Renowned British novelist Martin Amis dies aged 73
The author of 15 novels died of cancer at his home in Florida, his wife said. It was the same disease that killed his close friend, the journalist Christopher Hitchens.
Renowned British novelist Martin Amis has died at the age of 73.
The author died of oesophageal cancer on Friday at his home in Lake Worth, Florida, his wife the writer Isabel Fonseca said.
It was the same disease that killed his close friend, the journalist Christopher Hitchens.
Amis published 15 novels and is best known for his books Money: A Suicide Note and London Fields.
"We are devastated at the death of our author and friend, Martin Amis: novelist, essayist, memoirist, critic, stylist supreme," his publisher Vintage Books said.
"For 40 years Martin Amis bestrode the world of UK publishing: first by defining what it meant to be a literary wunderkind by releasing his first novel at just 24; influencing a generation of prose stylists; and often summing up entire eras with his books, perhaps most notably with his classic novel, Money.

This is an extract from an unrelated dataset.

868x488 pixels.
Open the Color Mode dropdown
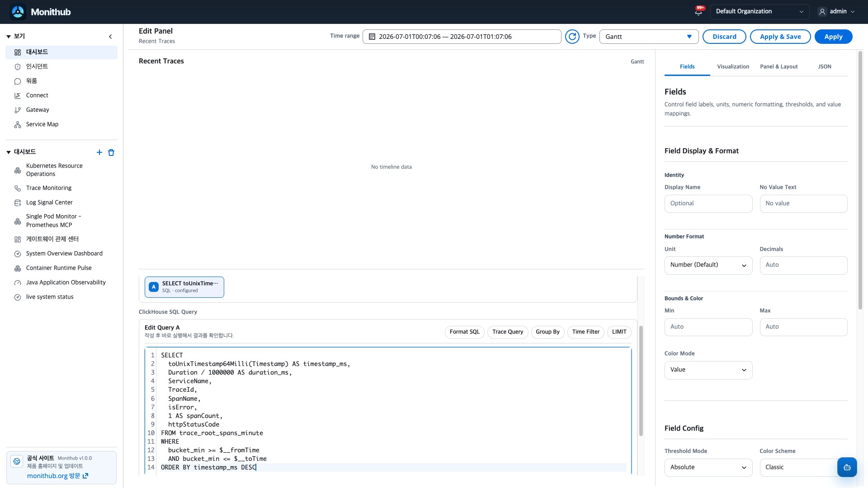click(708, 370)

"He continually engaged with current events and the contemporary world, never afraid to tackle the biggest issues and questions of the day, in books including The Second Plane and his essay collection, The Rub of Time.
"At the same time his work often explored key periods in history, notably the Holocaust, which he wrote about uniquely and powerfully in novels such as Time's Arrow and The Zone of Interest.
"Throughout it all, his love of literature shone fiercely: Experience, The War Against Cliche and others all brought a light up to the world he'd inhabited his entire life."
Martin Amis was very much a legend in his own lifetime.
Novels like Money and London Fields looked at the seamy side of London in the Cool Britannia era. He was a big fan of snooker. He had an alter ego who ate fast food and misbehaved in various ways.
He summed up that period in which he lived so very well, of getting over the baby boom, of Britain rediscovering itself as perhaps not as important as it had been, but certainly as a country very proud of its literary heritage.
And of course one has to remember that Martin Amis was also a considerable critic in his own right.
It has to be said, in the last decade or so, as he got increasingly involved in writing about 20th century history, he hasn’t perhaps had the same acclaim as those of his generation like Salman Rushdie or Ian McEwan.
But they were very much a gang together, and of course with the late Christopher Hitchens as well, Martin Amis’s closest friend.
And it’s an irony indeed that he has now died of oesophageal cancer like Christopher. They were both extremely heavy smokers.
Indeed, I remember traveling with Martin Amis in the press pack when we were covering the end of Tony Blair’s premiership, on one occasion we had to go into the chancellor’s office in Germany in berlin, where no smoking was allowed. And Martin Amis got so desperate that he was seen eating his cigarettes.
He was also known as man about town, with his velvet jackets. He was very conscious of being short and had an alter ego Little Keith, which was a parody of himself.
My favourite novel is his first one, The Rachel Papers, which is always said to be very autobiographical, about his early life, getting girlfriends – as many girlfriends as possible.
What I liked about it is while it was brilliantly written and extremely funny, it also had a great deal of compassion.
He was a very self-aware person, always willing to criticise and examine his own motivation, and perhaps his own lesser motives as well as to praise himself.
Amis was the son of the well-known novelist Kingsley Amis, who came to fame with his book Lucky Jim and died in 1995.
The Booker Prize tweeted: "We are saddened to hear that Martin Amis, one of the most acclaimed and discussed novelists of the past 50 years, has died.
"Our thoughts are with his family and friends."
Amis was twice listed for the Booker Prize for his novels Time's Arrow and Yellow Dog. His memoir Experience was awarded the James Tait Black Memorial Prize.
The author was born on 25 August 1949 in Oxford. He read nothing but comic books until his stepmother, the novelist Elizabeth Jane Howard, introduced him to Jane Austen, who he often cited as his earliest influence.
He studied English at Exeter College, Oxford, and graduated in 1971 with a congratulatory first.
Amis was part of a group of writers including Hitchens, Salman Rushdie, Ian McEwan and Julian Barnes.
He is survived by his wife, Ms Fonseca, three daughters, Delilah Jeary, Fernanda Amis and Clio Amis, and two sons, Louis and Jacob Amis, as well as four grandchildren and his brother.